Sunday, April 29, 2007
2-25

ß-D-Xylosidase from Selenomonas ruminantium: thermodynamics of enzyme-catalyzed and noncatalyzed reactions

Douglas Jordan, Fermentation Biotechnology, USDA-ARS, 1815 N. University Street, Peoria, IL 61604

β-D-Xylosidase from Selenomonas ruminantium has been revealed as the best catalyst known for promoting hydrolysis of 1,4-β-D-xylooligosaccharides and it has potential utility in saccharification processes. Values of kcat and kcat/Km are more than 10-fold larger than those reported for the enzyme from other organisms. The family 43 glycoside hydrolase acts through a single transition state, inversion mechanism, and cleaves a single xylose residue from the nonreducing end of xylooligosaccharides per catalytic cycle without processivity. Three-dimensional structures of homologous GH43 xylosidases indicate that the enzyme active site has only two subsites for recognition of substrate, the two terminal xylosyl residues that share the scissile glycosidic bond.  In addition to its xylosidase activity, the enzyme efficiently catalyzes hydrolysis of 4-nitrophenyl-α-L-arabinofuranoside.
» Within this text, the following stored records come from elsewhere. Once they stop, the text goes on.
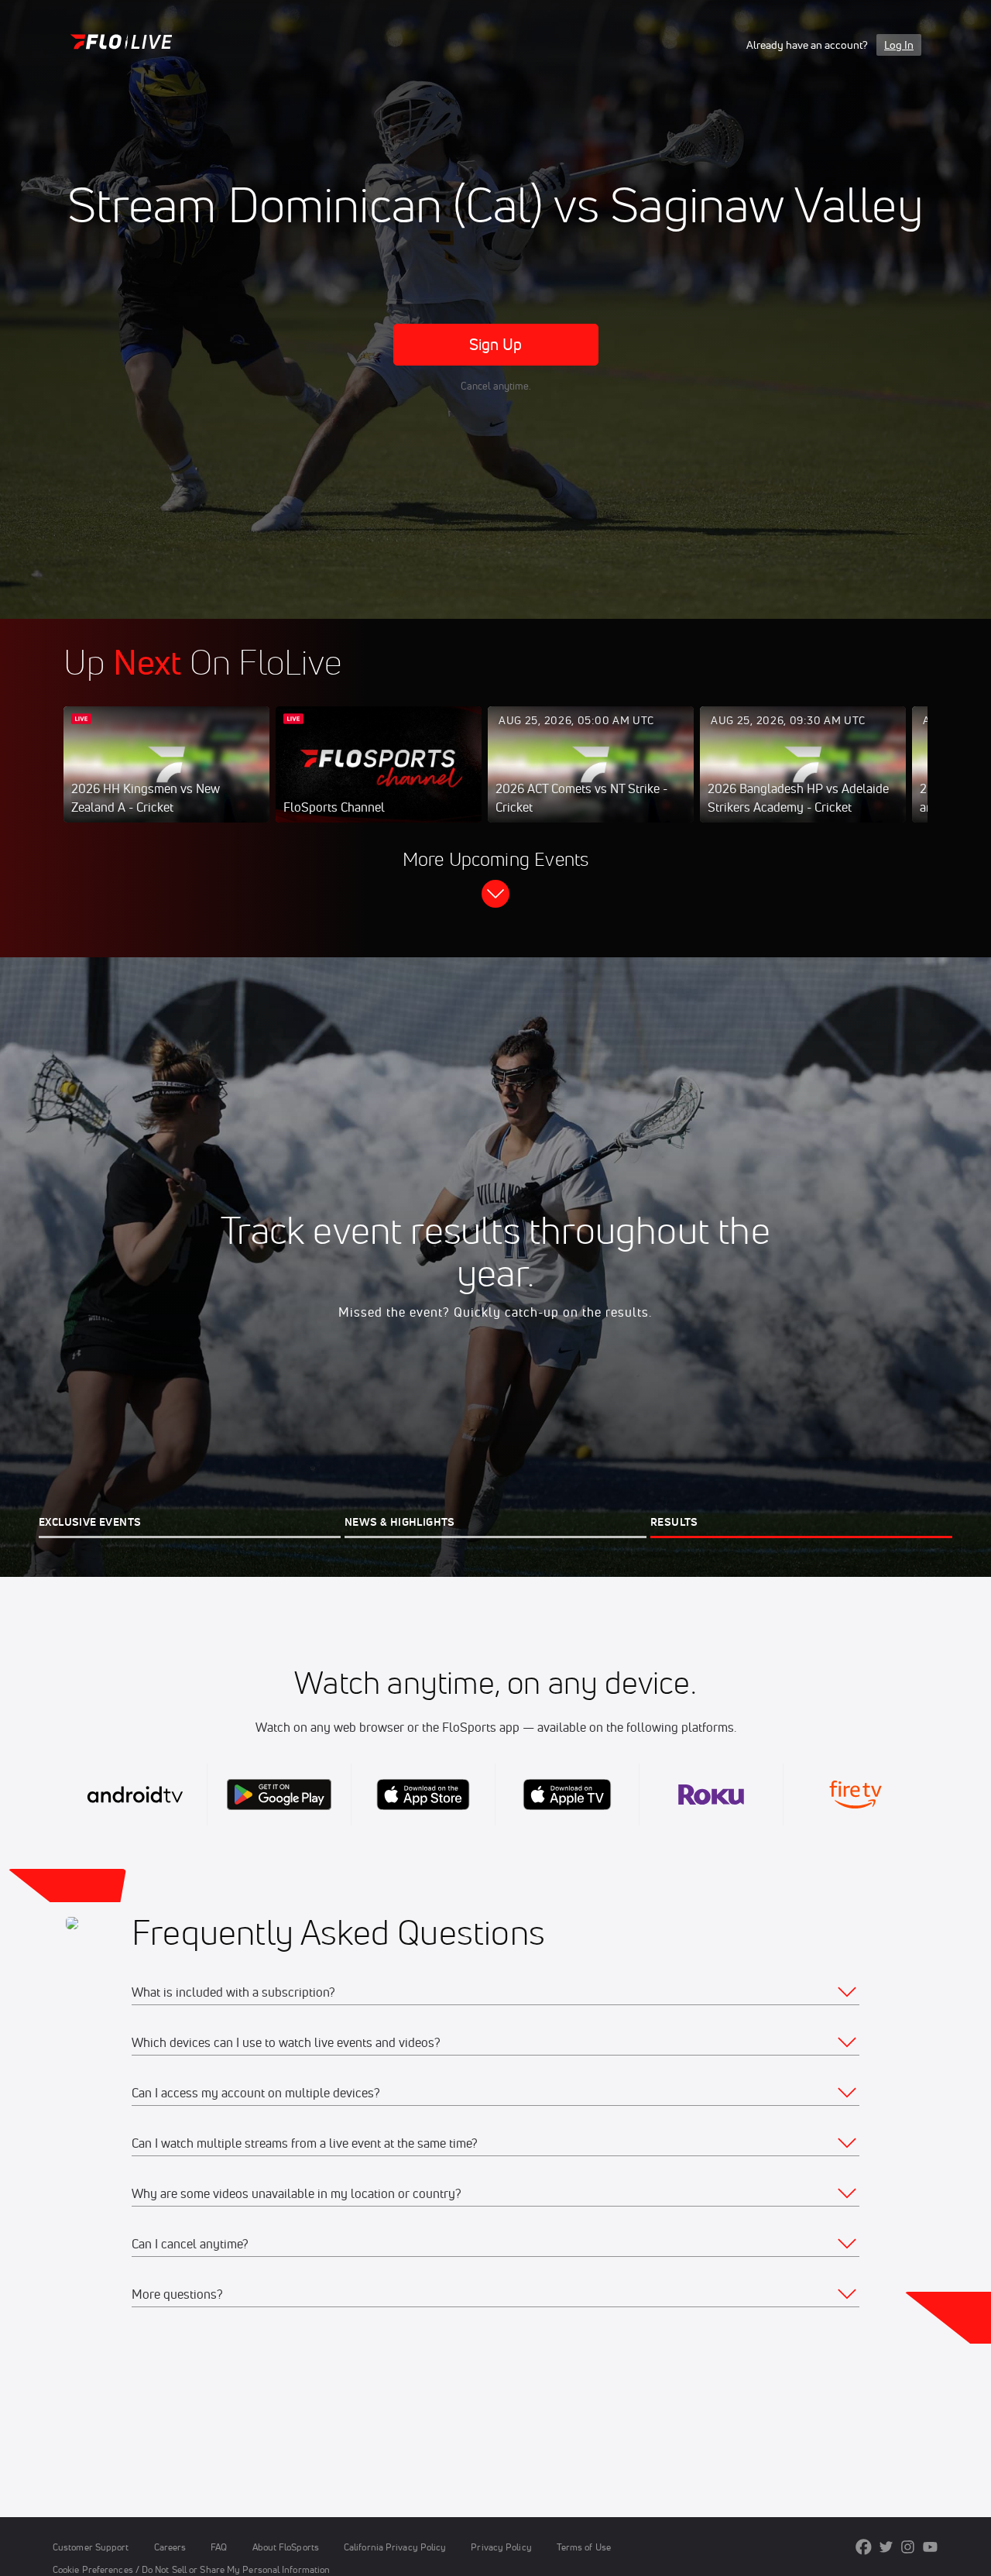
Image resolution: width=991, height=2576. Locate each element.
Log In (899, 45)
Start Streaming (166, 780)
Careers (170, 2547)
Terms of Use (584, 2547)
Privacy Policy (501, 2547)
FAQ (219, 2547)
Individual mutations of the catalytic base (ASP14) and catalytic acid (Glu186) to alanine erode kcat and kcat/Km by > 103 and to a similar extent for substrates 4-nitrophenyl-β-D-xylopyranoside and 4-nitrophenyl-α-L-arabinofuranoside, indicating that the two substrates share the same active site. Temperature dependence of kinetic parameters of enzyme-catalyzed reactions and noncatalyzed reactions were determined.